**Extrait choisi:**
+++++

Il n’en découle pas cependant qu’on puisse ou qu’on doive ériger d’impénétrables barrières entre le parti prolétarien et la presse bourgeoise dans toutes les conditions. Il suffit de citer, du riche fonds du passé, quelques-uns des exemples historiques les plus frappants à cet égard. Marx écrivait régulièrement pour la Tribune de New York. Engels donna beaucoup d’articles à la presse bourgeoise anglaise. Lénine a écrit un article sur Marx et le marxisme pour la publication libérale-populiste Dictionnaire encyclopédique Granat. Trotsky, avec l’accord du bureau politique, écrivit un article sur Lénine en 1926 pour la réactionnaire Encyclopédie Britannica. Aucun de ces exemples n’a rien à voir avec le travail qu’un communiste est obligé de faire s’il travaille pour la presse bourgeoise, dissimuler, nier ses propres convictions, ou supporter les injures contre leur propre parti, se soumettant aux éditeurs et se confondant indistinctement avec eux.

Dans les premières étapes du mouvement révolutionnaire, surtout quand le parti prolétarien n’a pas encore une presse influente propre, il peut être politiquement nécessaire, pour des marxistes, d’écrire pour la presse bourgeoise. En Chine, par exemple, bien que le long séjour du parti communiste dans le Guomindang eût des conséquences désastreuses pour le parti et la révolution, des contributions proprement organisées de communistes chinois aux publications de gauche du Guomindang, auraient pu avoir une grande valeur de propagande.

On pourrait dire la même chose de l’Inde où la formation de partis « ouvriers-paysans » — bourgeois en fait — de la variété Guomindang ont pavé la voie pour les défaites de la pire espèce pour le prolétariat. Pourtant, l’indépendance totale et sans condition du parti communiste n’exclut pas des accords révolutionnaires avec d’autres organisations de masse pour l’utilisation de journaux nationaux-démocratiques par les marxistes — sous le contrôle du parti.

+++++

**Objectif A:** Dites si chacune des affirmations suivantes concorde avec l'extrait sur la presse bourgeoise, en répondant par oui ou par non et en citant mot pour mot le passage décisif : (i) Marx écrivait régulièrement pour la Tribune de New York ; (ii) Trotsky a écrit en 1926 un article sur Lénine pour le Dictionnaire encyclopédique Granat ; (iii) l'indépendance du parti communiste exclut tout accord avec d'autres organisations de masse.

**Données:**
+++++

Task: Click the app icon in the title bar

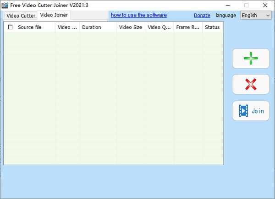Action: 5,5
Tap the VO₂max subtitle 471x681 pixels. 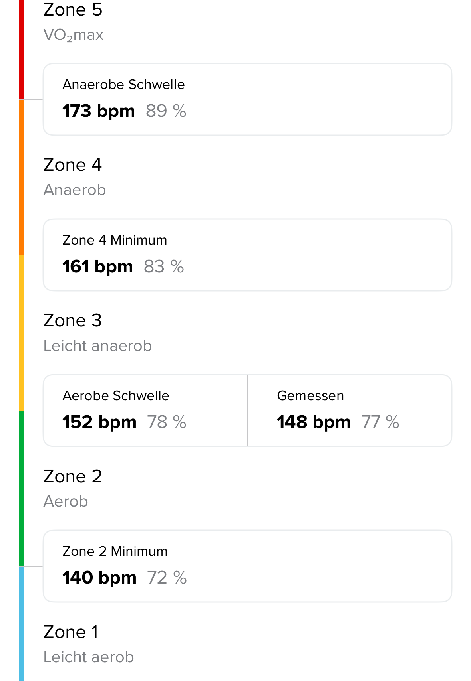click(74, 35)
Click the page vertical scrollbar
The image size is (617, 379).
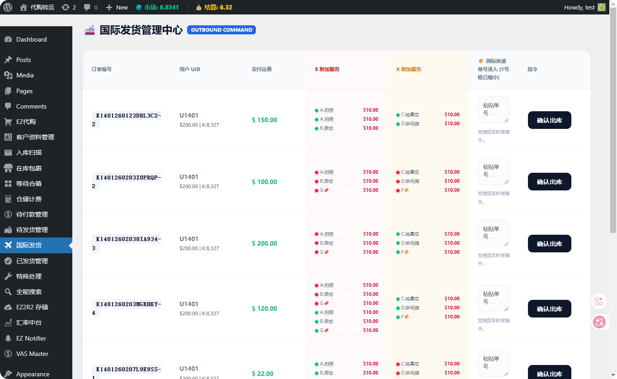pos(613,136)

+++++

**Objectif B:** Reproduisez à l'identique les entrées, depuis la ligne contenant "Click the page vertical scrollbar" jusqu'à la fin des entrées, ces deux lignes comprises. Omettez les images.

**Réponse complète A:**
(i) Oui : « Marx écrivait régulièrement pour la Tribune de New York. »
(ii) Non : « Trotsky, avec l’accord du bureau politique, écrivit un article sur Lénine en 1926 pour la réactionnaire Encyclopédie Britannica. »
(iii) Non : « l’indépendance totale et sans condition du parti communiste n’exclut pas des accords révolutionnaires avec d’autres organisations de masse »

**Réponse complète B:**
Click the page vertical scrollbar
The image size is (617, 379).
pos(613,136)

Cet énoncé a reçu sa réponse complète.